Комната молодому человеку досталась после развода с женой и размена неплохой двухкомнатной квартиры в районе Песчаной площади. С бывшей супругой они когда-то учились в химико-технологическом институте в одной группе и на четвертом курсе как-то вяло, без особой охоты с обеих сторон поженились ввиду ее беременности.
Он не питал к этой миловидной, хотя и не лишенной примет грядущей тучности женщине с роскошными темно-каштановыми волосами никаких пылких чувств, и когда беременность ее закончилась выкидышем, ничего их, в сущности, уже не связывало, за исключением привычки друг к другу, а потом и совместной работы в сонном научно-исследовательском институте, расположенном далеко от дома, в конце шоссе Энтузиастов, куда одна дорога отнимала полтора часа.

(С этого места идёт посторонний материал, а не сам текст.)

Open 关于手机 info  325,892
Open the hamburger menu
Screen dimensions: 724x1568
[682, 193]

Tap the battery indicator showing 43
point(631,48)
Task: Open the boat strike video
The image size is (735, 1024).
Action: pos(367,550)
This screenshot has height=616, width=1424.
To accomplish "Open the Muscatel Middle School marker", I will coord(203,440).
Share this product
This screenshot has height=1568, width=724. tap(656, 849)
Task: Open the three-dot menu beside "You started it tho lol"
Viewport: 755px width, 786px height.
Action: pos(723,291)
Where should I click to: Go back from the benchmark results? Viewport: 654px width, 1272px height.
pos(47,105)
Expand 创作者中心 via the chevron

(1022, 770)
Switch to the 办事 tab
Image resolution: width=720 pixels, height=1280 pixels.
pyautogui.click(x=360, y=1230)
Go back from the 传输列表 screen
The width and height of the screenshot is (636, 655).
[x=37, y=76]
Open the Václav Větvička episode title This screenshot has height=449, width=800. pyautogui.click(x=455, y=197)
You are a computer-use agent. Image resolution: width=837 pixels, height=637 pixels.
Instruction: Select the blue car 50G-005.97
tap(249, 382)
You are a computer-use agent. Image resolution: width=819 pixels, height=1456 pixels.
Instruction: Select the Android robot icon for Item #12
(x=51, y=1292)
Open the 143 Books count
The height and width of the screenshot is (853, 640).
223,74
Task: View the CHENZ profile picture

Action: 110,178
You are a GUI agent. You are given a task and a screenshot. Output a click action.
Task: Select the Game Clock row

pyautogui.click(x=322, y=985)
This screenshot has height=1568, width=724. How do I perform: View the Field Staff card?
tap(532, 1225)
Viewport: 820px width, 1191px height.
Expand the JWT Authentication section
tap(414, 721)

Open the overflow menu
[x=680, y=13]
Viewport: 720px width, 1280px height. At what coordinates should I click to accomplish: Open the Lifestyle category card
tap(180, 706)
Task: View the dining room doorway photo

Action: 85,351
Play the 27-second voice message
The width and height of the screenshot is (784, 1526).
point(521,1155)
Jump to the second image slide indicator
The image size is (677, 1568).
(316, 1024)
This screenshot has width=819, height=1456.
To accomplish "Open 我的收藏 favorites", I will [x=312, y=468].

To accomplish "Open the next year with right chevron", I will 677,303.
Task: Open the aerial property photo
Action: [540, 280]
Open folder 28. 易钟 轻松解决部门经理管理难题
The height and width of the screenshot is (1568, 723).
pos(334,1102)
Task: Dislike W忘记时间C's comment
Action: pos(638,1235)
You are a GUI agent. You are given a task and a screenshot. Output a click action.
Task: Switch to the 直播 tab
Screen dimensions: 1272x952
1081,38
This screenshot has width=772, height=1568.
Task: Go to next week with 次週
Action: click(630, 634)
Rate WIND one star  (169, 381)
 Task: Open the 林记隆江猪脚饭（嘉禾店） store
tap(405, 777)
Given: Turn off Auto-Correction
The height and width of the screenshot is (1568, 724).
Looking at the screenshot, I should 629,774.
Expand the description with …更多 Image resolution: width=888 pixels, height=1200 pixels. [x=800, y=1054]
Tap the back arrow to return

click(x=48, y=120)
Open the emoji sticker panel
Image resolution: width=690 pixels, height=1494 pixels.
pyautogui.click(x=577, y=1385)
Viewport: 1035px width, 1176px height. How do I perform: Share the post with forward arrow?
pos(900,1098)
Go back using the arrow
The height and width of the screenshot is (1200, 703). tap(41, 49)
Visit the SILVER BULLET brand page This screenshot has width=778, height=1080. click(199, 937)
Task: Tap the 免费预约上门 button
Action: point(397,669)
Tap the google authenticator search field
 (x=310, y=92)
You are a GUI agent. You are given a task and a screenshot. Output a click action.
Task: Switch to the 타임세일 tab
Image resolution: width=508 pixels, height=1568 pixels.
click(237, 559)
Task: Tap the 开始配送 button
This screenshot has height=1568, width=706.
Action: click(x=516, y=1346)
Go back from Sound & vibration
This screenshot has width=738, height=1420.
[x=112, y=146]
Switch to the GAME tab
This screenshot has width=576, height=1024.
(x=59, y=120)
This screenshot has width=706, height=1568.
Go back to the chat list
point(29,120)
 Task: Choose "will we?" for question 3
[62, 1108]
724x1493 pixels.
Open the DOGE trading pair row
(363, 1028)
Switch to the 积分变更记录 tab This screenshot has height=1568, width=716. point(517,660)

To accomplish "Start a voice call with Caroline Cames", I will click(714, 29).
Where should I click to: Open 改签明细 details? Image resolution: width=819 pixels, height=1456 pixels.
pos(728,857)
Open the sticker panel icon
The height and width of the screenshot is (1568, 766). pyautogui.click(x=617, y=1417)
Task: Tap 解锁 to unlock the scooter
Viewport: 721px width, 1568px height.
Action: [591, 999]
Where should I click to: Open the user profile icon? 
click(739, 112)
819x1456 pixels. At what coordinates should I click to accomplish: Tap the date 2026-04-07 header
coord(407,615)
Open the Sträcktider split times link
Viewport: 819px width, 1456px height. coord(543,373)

Что касается зарплаты, то ее едва хватало на кофе и дорогие по тем временам сигареты "Магна", к которым они быстро привыкли и уже не могли заставить себя курить прежний "Пегас".
Вскоре она ушла из института в частную компанию, занятую в нефтяном бизнесе, стала покупать "Ротманс" и вместе со сменой марки сигарет как-то незаметно перешла в другое качество – похудела, выправила осанку, избавилась от привычки ходить по дому в Застиранном байковом халатике, под которым ничего не было, окуталась новыми запахами, а он продолжал ездить в переполненном метро на другой конец города, в свою контору, где уже начали задерживать зарплату.